Os hebreus, assustados, começaram a bradar contra Moisés por tê-los exposto a tal situação. O Profeta apresentou a Deus a reclamação, e, por sua ordem, feriu o mar com seu bastão. As águas foram então se separando em dois campos e deixaram um corredor através do qual os fugitivos puderam passar a pé enxuto, reunindo-se novamente à passagem dos egípcios, que foram tragados por elas.

Peregrinação de 40 anos: bondade e castigo divinos

Começou então, para os israelitas, uma peregrinação através do deserto. Em virtude de seus pecados e contínuas infidelidades, tal peregrinação tornou-se um zig-zag que deveria durar 40 anos. Durante esse período, Deus operou em favor deles os maiores milagres, apesar de sua contínua insatisfação e murmuração contra Moisés.

Assim, para saciar-lhes a sede, o Senhor tornou potáveis as águas de Mara; faltando-lhes o que comer, deu-lhes codornizes e alimentou-os com o maná, que tinha o sabor de “flor da farinha com mel” (Id., 16, 31), e se tornou o símbolo da Eucaristia. Fez brotar água da rocha; e ouviu as preces de Moisés enquanto os hebreus lutavam contra os Amalecitas.

Moisés recebeu nesse tempo a visita do sogro, que lhe trouxe a mulher e seus dois filhos que ele deixara em Madiã. Iluminado por Deus, o sogro sugeriu-lhe que administrasse a justiça mediante representantes em cada grupo da nação judaica.

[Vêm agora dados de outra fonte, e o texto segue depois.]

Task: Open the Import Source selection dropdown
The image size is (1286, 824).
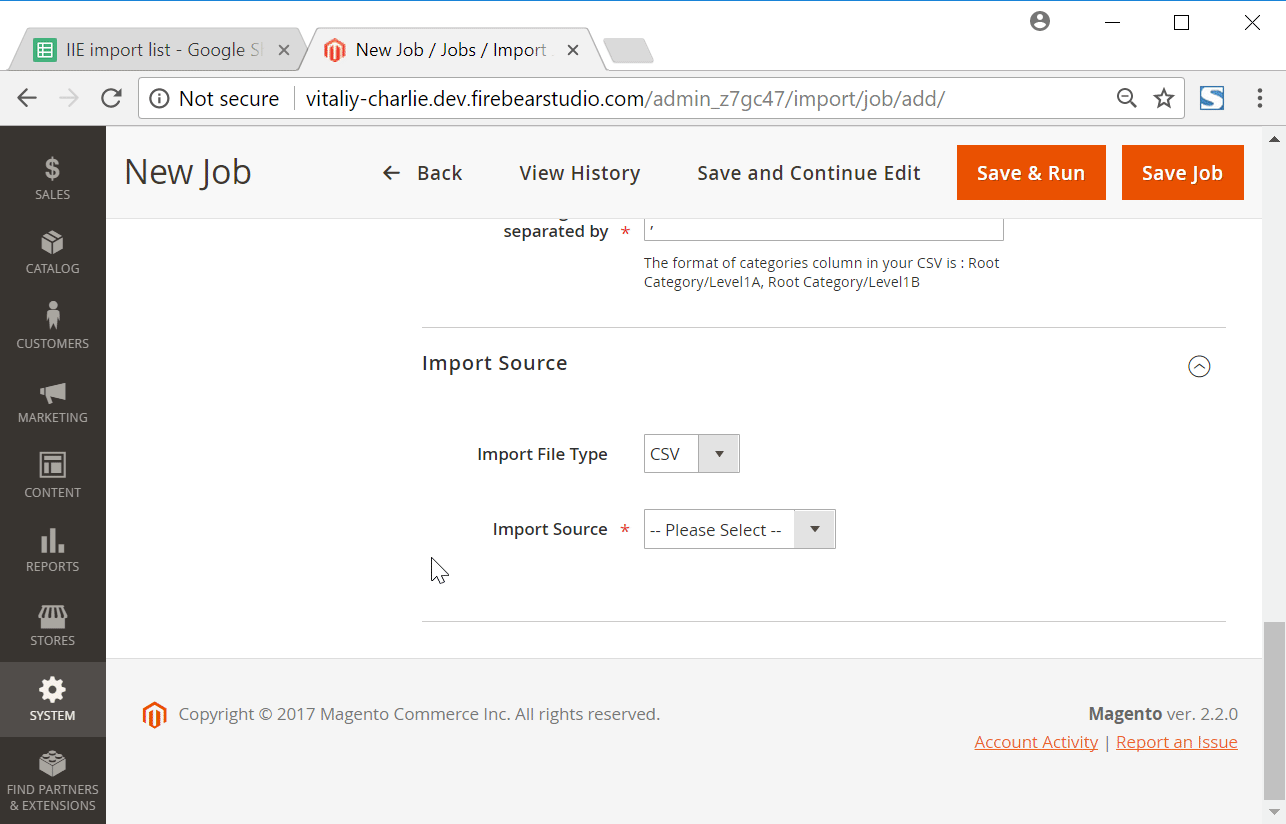Action: click(x=813, y=528)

Ira santa: as Tábuas da Lei e o Bezerro de Ouro

Três meses após a saída do Egito, Moisés subiu o Monte Sinai, onde o Senhor o chamava. Deveria informar os israelitas que, se obedecessem à voz divina e guardassem sua aliança, “sereis o meu povo particular entre todos os povos” (Id. 19, 5).

Eis que Deus apareceu a Moisés e a seu povo “na obscuridade de uma nuvem”, ao estrondo de um trovão e de relâmpagos, e ao som de uma trombeta “que ecoava com força”. “Todo o monte fumegava porque o Senhor tinha descido sobre ele em meio a chamas… Moisés falava, e os trovões divinos respondiam-lhe” (Id. 19, 16 a 19 ). E neste cenário sublime, Deus comunicou-lhe as Tábuas da Lei contendo os 10 Mandamentos!

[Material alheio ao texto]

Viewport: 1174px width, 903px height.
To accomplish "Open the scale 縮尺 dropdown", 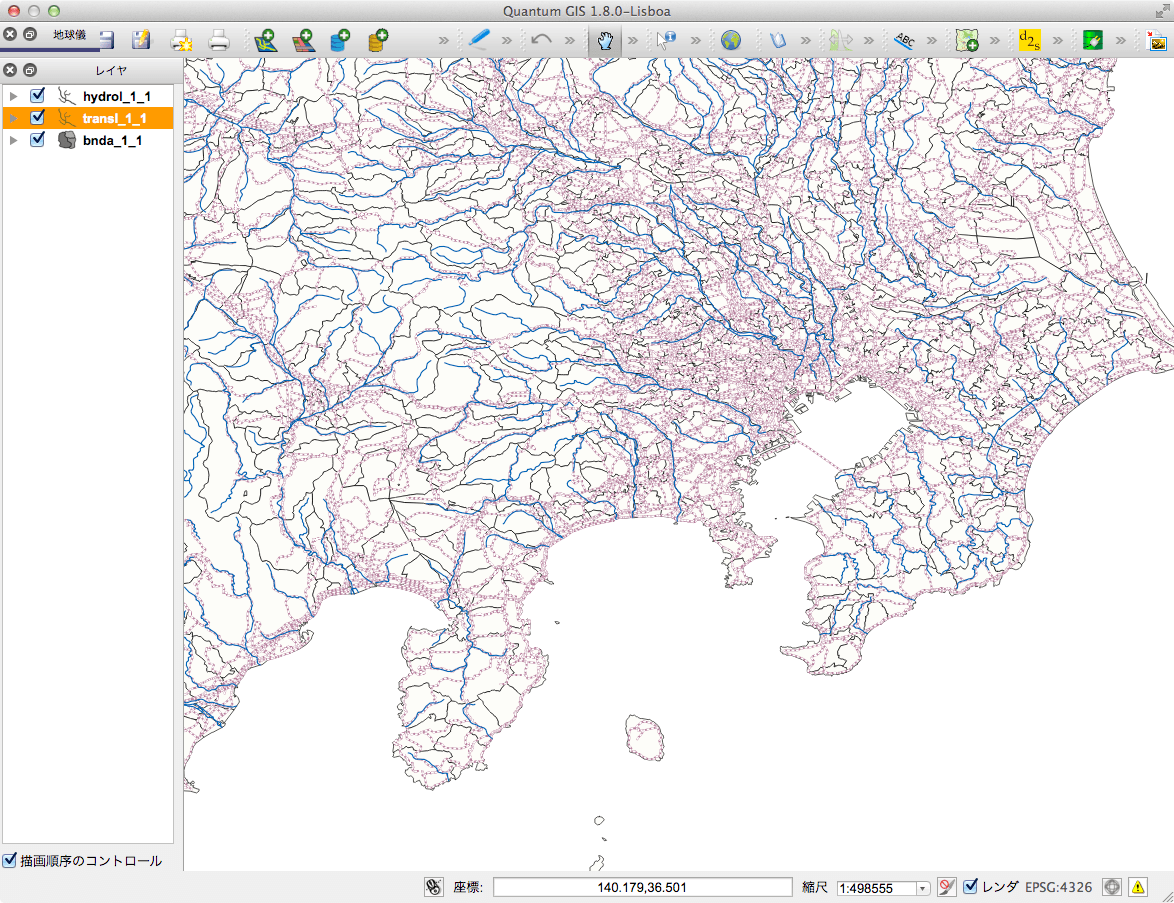I will pyautogui.click(x=922, y=887).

Voltou depois Moisés ao Monte Sinai, onde com Josué, durante 40 dias e 40 noites, Deus comunicou-lhe outra série de leis, usos e costumes.

Ora, o povo “de dura cerviz”, vendo que Moisés demorava a descer, pediu a Aarão que lhes fizesse “um deus que marche à nossa frente” (Id, 32, 1), injuriando assim todos os benefícios e aliança estabelecidos com eles pelo Deus verdadeiro. E o irmão de Moisés não só cedeu àquele blasfemo pedido, fundindo um bezerro de ouro (ídolo dos egípcios que o adoravam com o nome de Apis), mas até ofereceu-lhe sacrifícios.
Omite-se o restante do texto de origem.